The move towards CGI. What consitutes 'the look' and how close are we getting?

I'm told we can't use a lightmap based fake SSS ion Arnold and I'm not an expert so I believed the guy...

You can't use it any longer. But I wasn't even talking about going that far with getting an SSS look. I was talking just a regular BRDF that "approximates" it somewhat.

Also, the point is not just about using "cheaper" rendering methods, the point is that as far as I can tell a path tracer will never be able to render a lowrez, normal mapped, realtime shaded game asset the way a GPU does. We just can't match the output no matter how low we set the dials.

Hmm.. that's too vague Laa-Yosh.. give examples.. simplistic ones. Let's dig deeper. ;)
 
I think physically based shading along with a well implamented GI does well to get that CGI look. If you play The Order 1886 for example, the scene in the ball room, It's as if all the objects blend together more realistically and become part of the environment. Volumetric lighting also helps to give that CGI look too. When you can see the light polution of light bulbs and how the light fills the scene. This along with a good texture pipeline, detailed assets and geometry, animations that new gen console RAM has allowed, it has all made it possible to achieve a CGI look. That said, CGI is still rendering orders of magnitude more tris and has far more miniscule lighting intricacies. But the asthetic alone can be achieved with modern shaders and sufficient use of LOD's.

▶ [Exercise] Which game does the forum discussion on the CGI look cite as an example?

▶ [Material]

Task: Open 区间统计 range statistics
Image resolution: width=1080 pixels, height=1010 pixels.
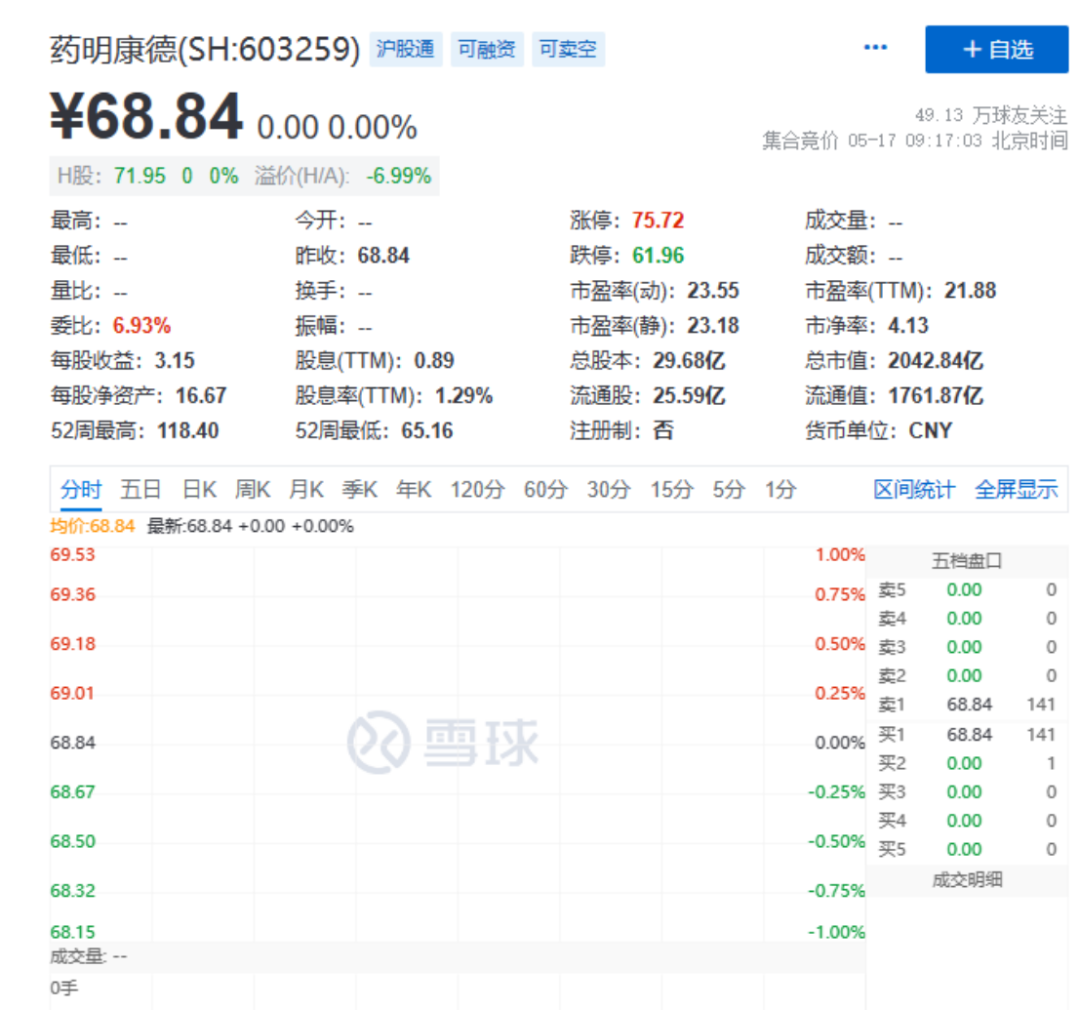Action: pos(914,490)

▶ [Result of this task] The Order 1886, specifically its ball room scene.